Not sure if it's really changed. I did have to use a couple of bags over the last few months just because I couldn't find my normal royal oak generics. I didn't really notice more smoke from the blue bag but they definitely don't seem to burn as long as my ridged charcoal does. I also think they produce a bit less heat. That's just my opinion though.

G


----------



## noboundaries (Mar 9, 2021)

I stopped using and following Kingsford after they changed their formula and briquette density 3 years ago. They made their briquettes less dense (.8 oz instead of 1 oz) but kept the same size, then put "Longer Lasting" on their bag. That's like shrinking a car's gas tank and saying "Goes Farther."

I used Kingsford for decades, but now use Royal Oak.






						Kingsford Briquettes vs. Royal Oak Ridge Briquettes: Burn Temperature, Time, and Ash Comparison
					

It's that time of year just before Memorial Day when "bulk" charcoal goes on and off sale, with deep discounts, up to 50%.  July 4th will be the next opportunity, then Labor Day.  After Labor Day you can often find "clearance" sales that are unbelievable as stores empty their summer stock to...

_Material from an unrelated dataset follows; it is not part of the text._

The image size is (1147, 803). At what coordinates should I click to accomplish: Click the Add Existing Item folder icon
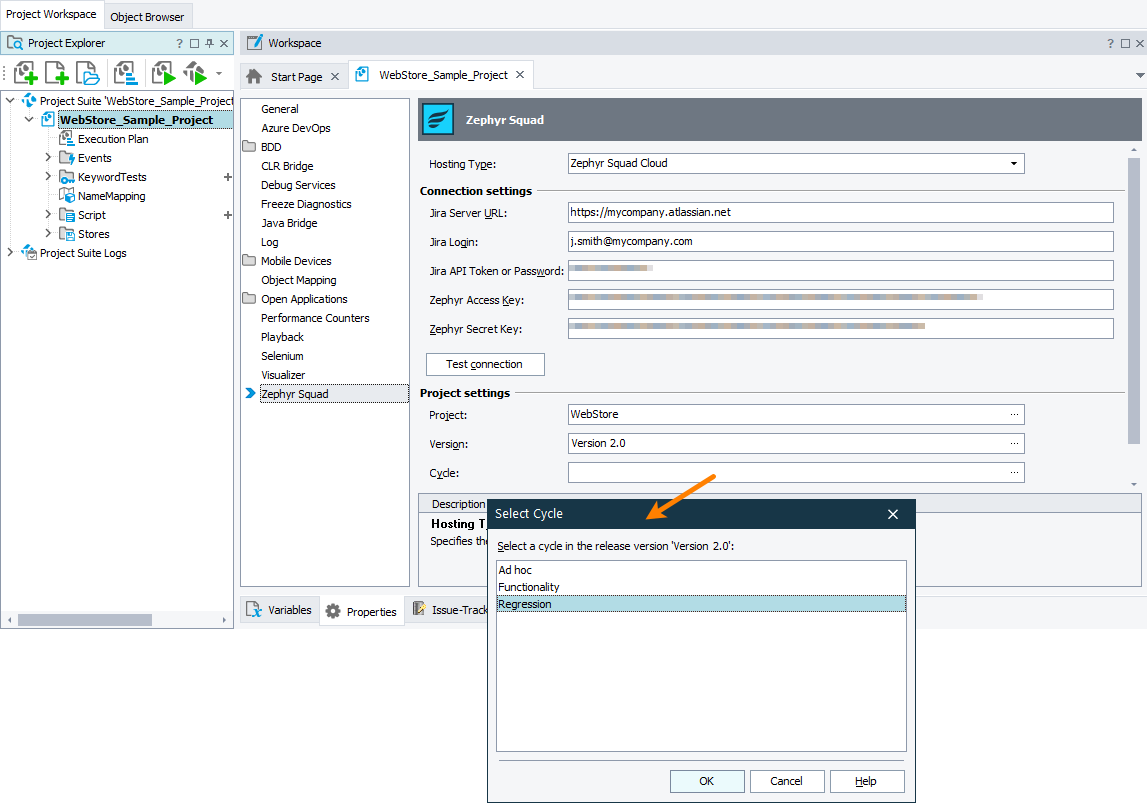[x=88, y=73]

					www.smokingmeatforums.com


----------



## JCAP (Mar 10, 2021)

My non scientific observation is that they now produce more ash than I remember. There also an odor during lighting that is a bit different than I remember. It’s not as clean as when lighting Embers for example.

I still use it but it’s not my go to.


----------



## Chasdev (Mar 10, 2021)

Here's the only Kingsford I burn these days, and for the last few years.
It's much better than the "regular" briquettes.


----------



## 6GRILLZNTN (Mar 10, 2021)

Like a lot of others, I was a loyal KBB fan.  I read Ray's article and gave RO a try.  I've never looked back.  Before charcoal prices hit the roof last year, I could buy 36 lbs of RO for $8.88 at Wally World.  I have nothing against Kingsford, and I never got a bad bag, but it's just overpriced compared to RO, Embers, Etc.  I get a touch more ash from RO ( I think), but you just can't beat the price.

Dave


----------



## smokey jmo (Mar 10, 2021)

Thanks for all the replies, I don't think I'll be using Kingsford anymore. Something was definitely wrong with the bag I just bought. It seemed to smoke alot, and it burn my eyes ever time I would turn the kabobs.  Also the food tasted terrible, don't know if was just a bad bag or if it's normal for Kingsford now.  I am going to try lump charcoal and/or Royal Oak.


----------



## Chasdev (Mar 10, 2021)

FWIW, those jumbo bags of Kingsford ProComp are on sale at Costo right now for $19 for two bags.
They offer that deal once a year in spring only, so if anybody wants to snag some, now's the time.
When it's gone it's gone till next year.


----------



## smokinstubbs (Mar 10, 2021)

I found this interesting, I think you will too! You be da judge!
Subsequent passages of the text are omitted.